Today the man convicted for the 1988 Lockerbie bombing was released from his Scottish prison. Abdelbaset Ali Mohmet al-Megrahi’s horrifying crime destroyed a Pan Am Boing 747 in Lockerbie, Scotland, killing 270 people. He has been released because of his terminal illness, and has now returned home to Libya to be with his family.
Reaction from the U.S. (home to many of the victims) was swift and severe: President Barack Obama has labelled the decision a “mistake”, and the US Attorney General said “There is simply no justification for releasing this convicted terrorist whose actions took the lives of 270 individuals, including 189 Americans.”
The incident reminds me of one a couple of years ago, when convicted Australian mass murderer Ivan Milat was given a TV in prison, which provoked outrage from the families of his victims and was overturned by the NSW state government.
The bible speaks of a God thus: “The LORD, the LORD, the compassionate and gracious God, slow to anger, abounding in love and faithfulness, maintaining love to thousands, and forgiving wickedness, rebellion and sin” (Exodus 34).
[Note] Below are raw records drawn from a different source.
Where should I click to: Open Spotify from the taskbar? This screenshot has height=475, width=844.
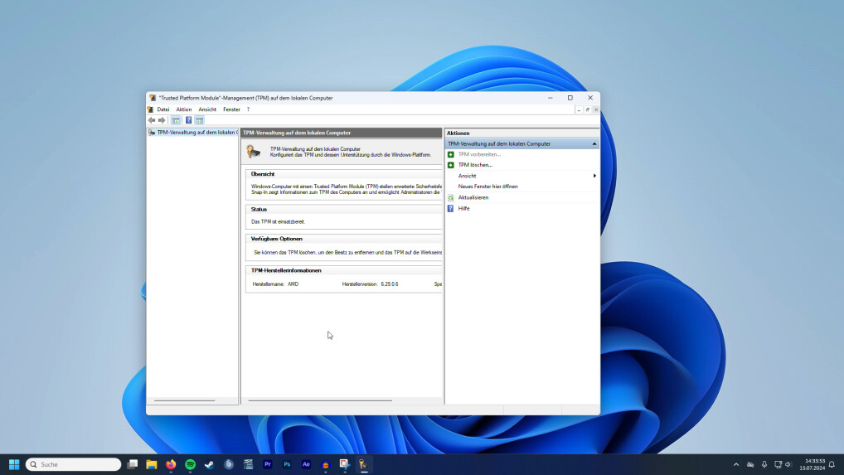pyautogui.click(x=190, y=465)
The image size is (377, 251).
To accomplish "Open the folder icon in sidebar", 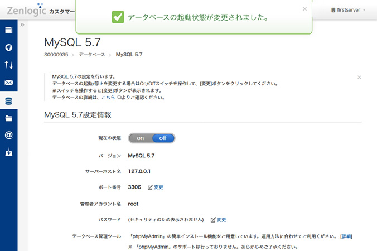I will (x=8, y=118).
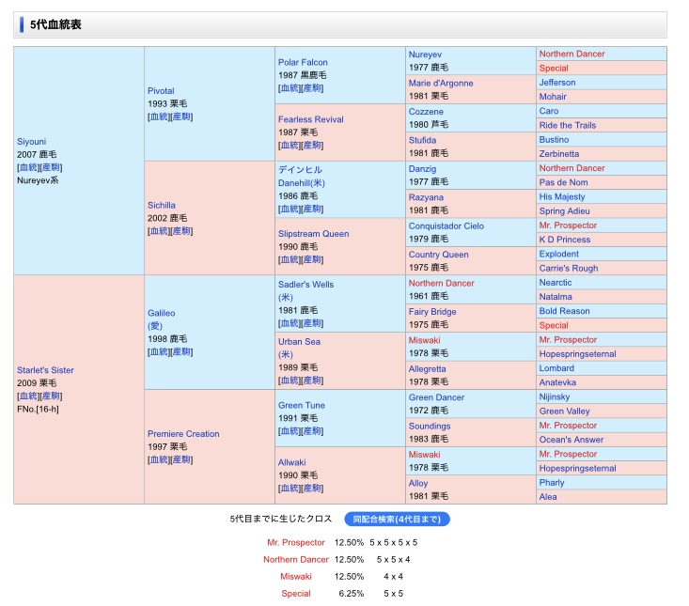Go to the Premiere Creation page link

(183, 434)
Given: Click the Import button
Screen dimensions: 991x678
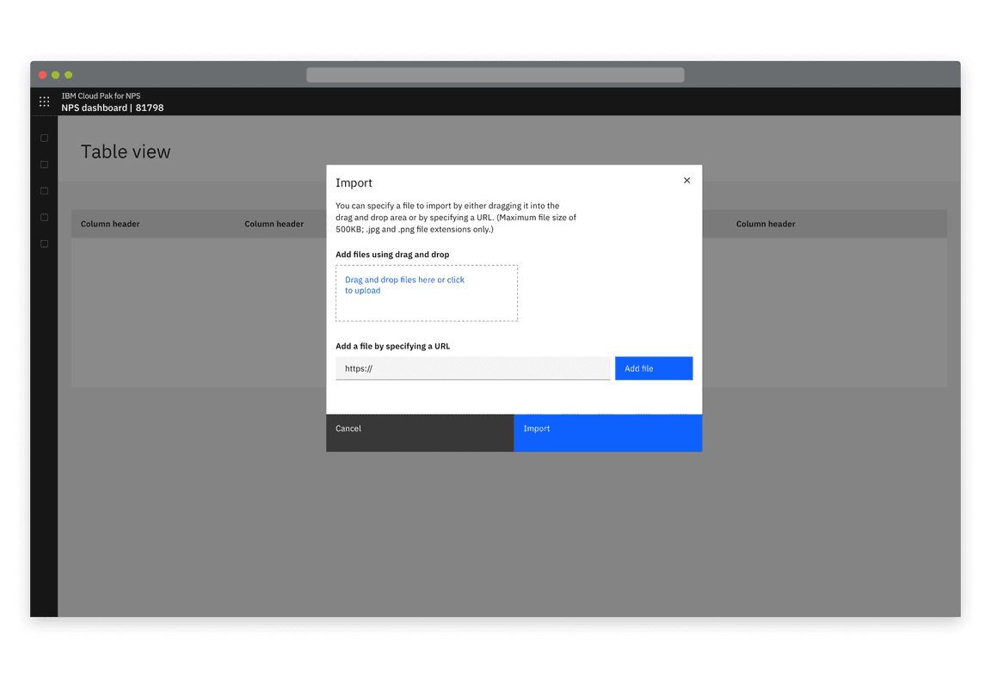Looking at the screenshot, I should (x=607, y=433).
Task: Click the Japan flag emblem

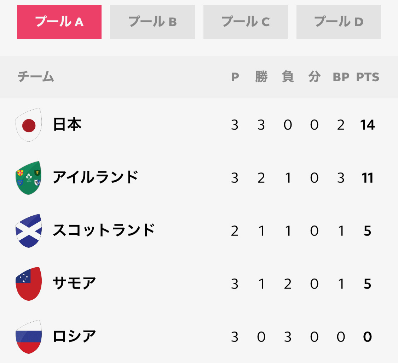Action: (29, 125)
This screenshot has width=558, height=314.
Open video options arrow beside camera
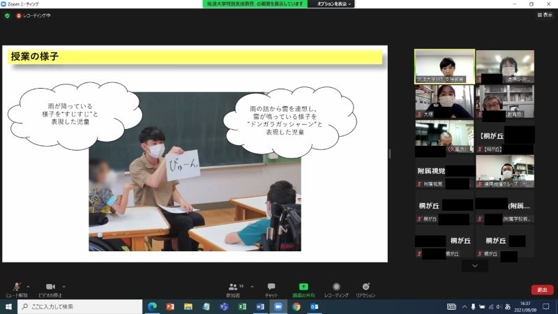coord(63,286)
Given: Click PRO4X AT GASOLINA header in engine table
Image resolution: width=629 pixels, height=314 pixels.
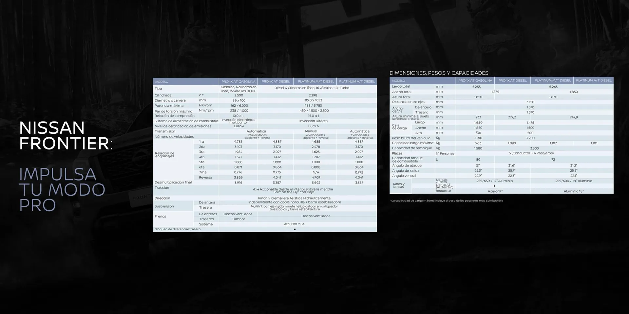Looking at the screenshot, I should (x=238, y=82).
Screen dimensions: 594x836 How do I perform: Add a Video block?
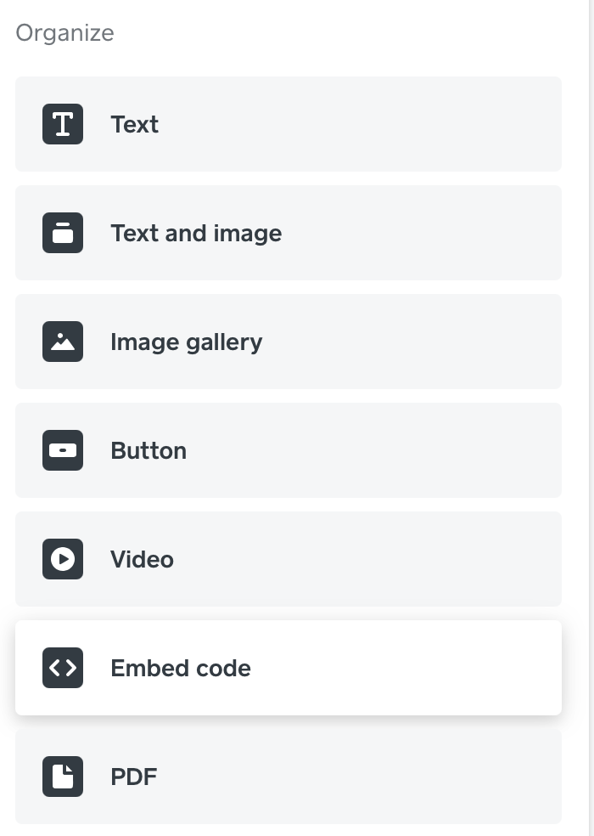pos(289,559)
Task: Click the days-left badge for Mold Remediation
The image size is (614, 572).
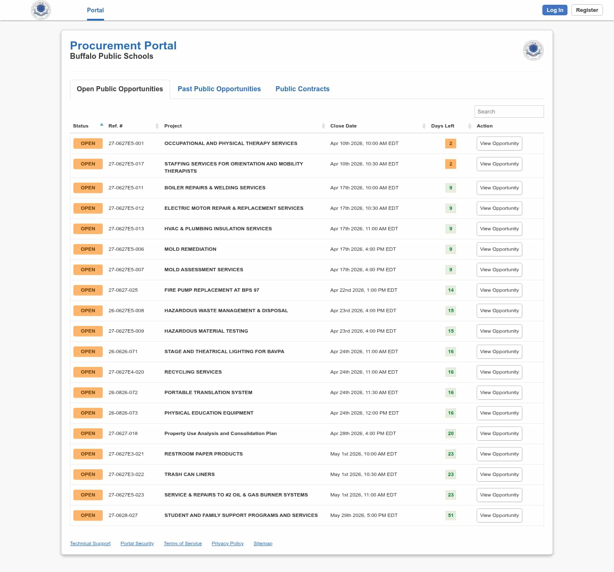Action: (450, 249)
The apostle James says “Mercy triumphs over judgement” (James 2.13b).
It is distressingly true that al-Megrahi remains unrepentant, and claims the guilty verdict was a “disgrace.” He was welcomed by a large crowd on his arrival in his home country.
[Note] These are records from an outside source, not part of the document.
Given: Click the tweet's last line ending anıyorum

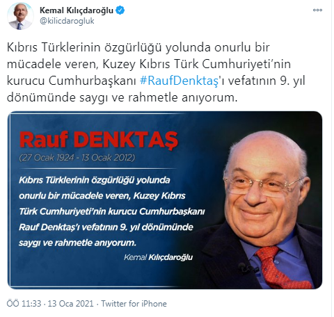Looking at the screenshot, I should 122,97.
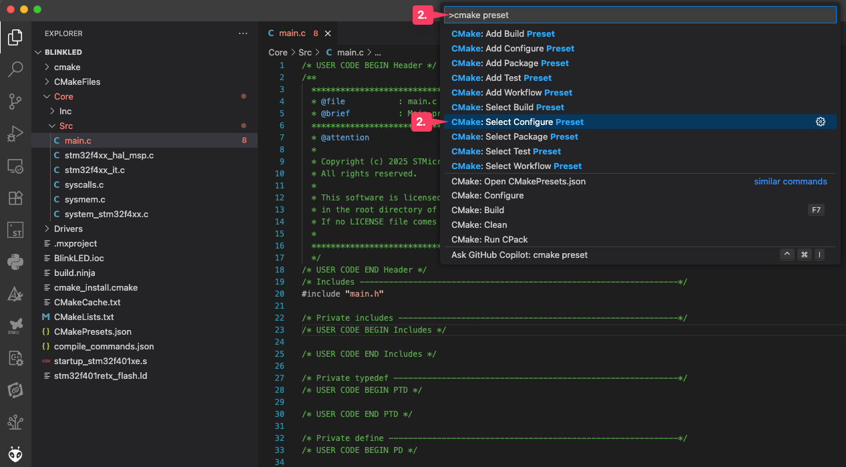
Task: Run the CMake: Build command
Action: tap(477, 210)
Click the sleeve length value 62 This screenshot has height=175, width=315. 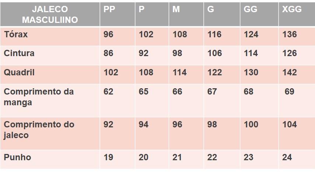pos(108,92)
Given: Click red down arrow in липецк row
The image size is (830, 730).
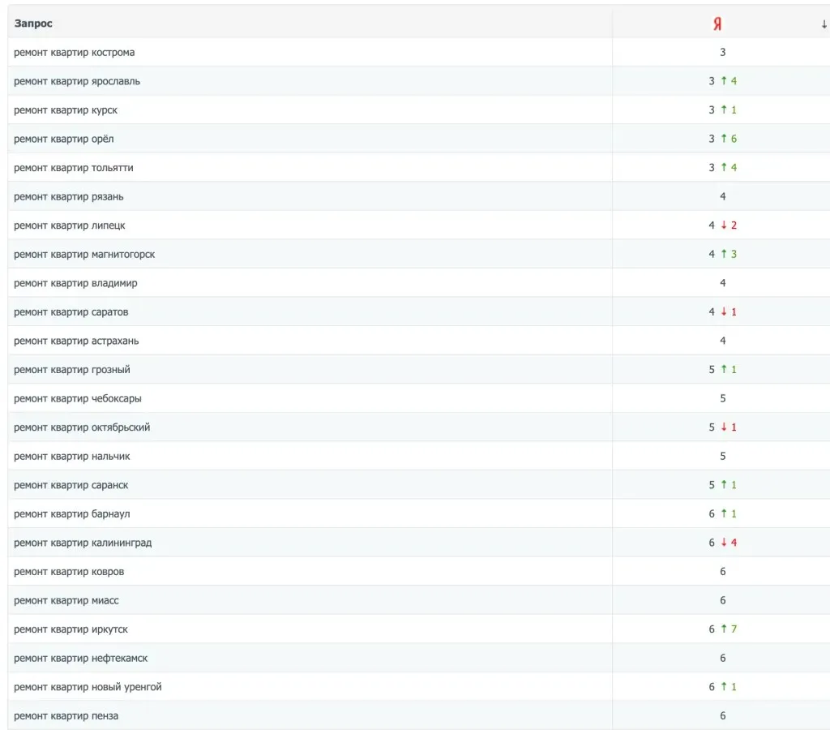Looking at the screenshot, I should [x=724, y=225].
The first half of that verse from James, in a passage encouraging Christians not to judge one-another but show mercy, says “judgment is without mercy to the one who hasn’t shown mercy” (James 2.13a).
The Scottish Justice Secretary has said “Our justice system demands that judgment be imposed but compassion be available. Our beliefs dictate that justice be served, but mercy be shown.”
I for one can’t help being impressed by the compassion shown to this man. Compassion is so often lacking in our justice systems. Nevertheless, the guilty man’s own lack of mercy makes the decision troubling.
Who is right? Should mercy be shown in this case?
UPDATE: The Scottish Justice Minister continues to defend his decision against heavy opposition. Read and see his speech to parliament here. Notable quotes:
The perpetration of an atrocity and outrage cannot and should not be a basis for losing sight of who we are, the values we seek to uphold, and the faith and beliefs by which we seek to live.
Mr. al-Megrahi did not show his victims any comfort or compassion. But that alone is not a reason for us to deny compassion to him and his family in his final days.